Five percent of the world’s population is infected with hepatitis B. About 14 people die each day in the United States from its consequences, yet there’s a safe, effective vaccine that can prevent this liver disease.
“It’s probably the safest vaccine ever produced,” says Medicine Professor Robert L. Carithers Jr. “We have the tools to eradicate the disease.”
Hepatitis is an inflammation of the liver that prevents the organ from doing its job of filtering blood. Flu-like illness and jaundice often signal hepatitis, although many cases are without symptoms.
Hepatitis comes in several forms, each caused by a different virus. Most people are familiar with hepatitis A because of restaurant outbreaks caused by an infected person preparing food with dirty hands. Less familiar are hepatitis B, C, D and E.
Much more contagious than the AIDS virus, hepatitis B is spread in the same ways: through exchange of virus-contaminated blood or body fluids. Intravenous drug users, sexual partners of infected people and health care workers are most likely to become infected, as are babies born to infected mothers.

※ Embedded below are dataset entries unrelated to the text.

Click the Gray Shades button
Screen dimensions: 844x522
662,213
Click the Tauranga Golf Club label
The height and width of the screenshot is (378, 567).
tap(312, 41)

Only 5 percent of adults infected with the hepatitis B virus eventually develop life-threatening, chronic liver disease or cancer, but nearly 90 percent of the infants infected become silent carriers of the virus, says Carithers, who directs hepatology at the UW Medical Center.
Public health officials now recommend that all children be vaccinated and that pregnant woman be tested for hepatitis B.
The vaccine is most effective in infants, granting immunity in 98 to 99 percent of cases. By age 50, the effectiveness drops to 80 to 90 percent, Carithers says. For that reason he favors requiring—rather than just recommending—that all children be immunized. He’s especially concerned that youngsters be vaccinated before their teen years.
“Many, many people are exposed to hepatitis B by age 18 or 20, presumably from sexual contact, IV drug use, tattoos, ear piercing and other behaviors that teens engage in,” Carithers says.
About 800 sixth through ninth graders in two Seattle schools are getting free hepatitis B vaccines in a project coordinated by UW research fellow Bradley Stoner and funded by the federal Centers for Disease Control (CDC).
In another CDC-funded project that will start July 1, hepatitis B vaccine will be available – at no cost – to high-risk adolescents in settings such as juvenile detention, the King County Jail, the Sexually Transmitted Disease Clinic at Harborview Medical Center, and at community clinics and drug and alcohol treatment centers with adolescent clients. Stoner says disease rates skyrocket in the 14- to 20-year-old age group.
The prevalence of hepatitis Bin the U.S. population is about five cases in 1,000 people. The situation worldwide is much bleaker. Roughly 10 percent of people in Southeast Asia and Africa are chronic hepatitis B carriers. “Liver cancer due to hepatitis B is the number one cancer killer of men in the world,” Carithers says.